> _TO DO_
Type out all the records once more, exactly.

Stored data:
┌────────

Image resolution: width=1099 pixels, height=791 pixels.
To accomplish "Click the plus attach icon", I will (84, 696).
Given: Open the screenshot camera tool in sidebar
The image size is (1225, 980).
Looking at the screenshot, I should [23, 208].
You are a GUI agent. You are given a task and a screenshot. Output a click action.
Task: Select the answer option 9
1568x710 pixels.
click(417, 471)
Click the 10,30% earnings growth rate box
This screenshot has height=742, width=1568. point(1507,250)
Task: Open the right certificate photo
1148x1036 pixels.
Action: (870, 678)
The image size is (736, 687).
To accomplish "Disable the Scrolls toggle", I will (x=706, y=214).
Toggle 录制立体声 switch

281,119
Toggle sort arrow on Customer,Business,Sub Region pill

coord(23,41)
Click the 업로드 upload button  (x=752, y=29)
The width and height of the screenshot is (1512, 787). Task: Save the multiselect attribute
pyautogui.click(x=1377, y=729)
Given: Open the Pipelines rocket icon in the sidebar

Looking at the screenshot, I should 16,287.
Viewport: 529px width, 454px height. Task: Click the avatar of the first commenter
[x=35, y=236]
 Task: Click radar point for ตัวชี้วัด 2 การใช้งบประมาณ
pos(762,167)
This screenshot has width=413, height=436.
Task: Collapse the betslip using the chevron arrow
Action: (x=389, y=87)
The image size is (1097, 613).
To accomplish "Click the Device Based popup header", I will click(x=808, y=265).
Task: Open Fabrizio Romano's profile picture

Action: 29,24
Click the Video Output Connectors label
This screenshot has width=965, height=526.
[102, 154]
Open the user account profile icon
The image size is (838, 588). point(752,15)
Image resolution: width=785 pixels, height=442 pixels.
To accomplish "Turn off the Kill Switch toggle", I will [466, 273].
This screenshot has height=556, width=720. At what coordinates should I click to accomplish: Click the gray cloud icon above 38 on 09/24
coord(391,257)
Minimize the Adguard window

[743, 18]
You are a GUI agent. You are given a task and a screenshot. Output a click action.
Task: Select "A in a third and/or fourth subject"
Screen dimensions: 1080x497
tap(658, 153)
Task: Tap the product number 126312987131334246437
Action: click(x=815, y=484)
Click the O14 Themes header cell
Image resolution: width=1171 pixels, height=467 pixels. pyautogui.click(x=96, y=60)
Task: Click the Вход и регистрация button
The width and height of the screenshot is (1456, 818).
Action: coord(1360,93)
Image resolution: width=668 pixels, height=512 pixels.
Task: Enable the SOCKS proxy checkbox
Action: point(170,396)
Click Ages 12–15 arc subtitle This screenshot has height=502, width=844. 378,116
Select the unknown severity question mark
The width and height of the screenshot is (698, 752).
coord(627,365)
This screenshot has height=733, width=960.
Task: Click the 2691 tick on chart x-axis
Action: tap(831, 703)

└────────

> _COMPLETED TASK_
Image resolution: width=1099 pixels, height=791 pixels.
To accomplish "Click the plus attach icon", I will (84, 696).
Given: Open the screenshot camera tool in sidebar
The image size is (1225, 980).
Looking at the screenshot, I should [23, 208].
You are a GUI agent. You are given a task and a screenshot. Output a click action.
Task: Select the answer option 9
1568x710 pixels.
click(417, 471)
Click the 10,30% earnings growth rate box
This screenshot has height=742, width=1568. point(1507,250)
Task: Open the right certificate photo
1148x1036 pixels.
Action: (870, 678)
The image size is (736, 687).
To accomplish "Disable the Scrolls toggle", I will (x=706, y=214).
Toggle 录制立体声 switch

281,119
Toggle sort arrow on Customer,Business,Sub Region pill

coord(23,41)
Click the 업로드 upload button  (x=752, y=29)
The width and height of the screenshot is (1512, 787). Task: Save the multiselect attribute
pyautogui.click(x=1377, y=729)
Given: Open the Pipelines rocket icon in the sidebar

Looking at the screenshot, I should 16,287.
Viewport: 529px width, 454px height. Task: Click the avatar of the first commenter
[x=35, y=236]
 Task: Click radar point for ตัวชี้วัด 2 การใช้งบประมาณ
pos(762,167)
This screenshot has width=413, height=436.
Task: Collapse the betslip using the chevron arrow
Action: (x=389, y=87)
The image size is (1097, 613).
To accomplish "Click the Device Based popup header", I will click(x=808, y=265).
Task: Open Fabrizio Romano's profile picture

Action: 29,24
Click the Video Output Connectors label
This screenshot has width=965, height=526.
[102, 154]
Open the user account profile icon
The image size is (838, 588). point(752,15)
Image resolution: width=785 pixels, height=442 pixels.
To accomplish "Turn off the Kill Switch toggle", I will [466, 273].
This screenshot has height=556, width=720. At what coordinates should I click to accomplish: Click the gray cloud icon above 38 on 09/24
coord(391,257)
Minimize the Adguard window

[743, 18]
You are a GUI agent. You are given a task and a screenshot. Output a click action.
Task: Select "A in a third and/or fourth subject"
Screen dimensions: 1080x497
tap(658, 153)
Task: Tap the product number 126312987131334246437
Action: click(x=815, y=484)
Click the O14 Themes header cell
Image resolution: width=1171 pixels, height=467 pixels. pyautogui.click(x=96, y=60)
Task: Click the Вход и регистрация button
The width and height of the screenshot is (1456, 818).
Action: coord(1360,93)
Image resolution: width=668 pixels, height=512 pixels.
Task: Enable the SOCKS proxy checkbox
Action: point(170,396)
Click Ages 12–15 arc subtitle This screenshot has height=502, width=844. 378,116
Select the unknown severity question mark
The width and height of the screenshot is (698, 752).
coord(627,365)
This screenshot has height=733, width=960.
Task: Click the 2691 tick on chart x-axis
Action: tap(831, 703)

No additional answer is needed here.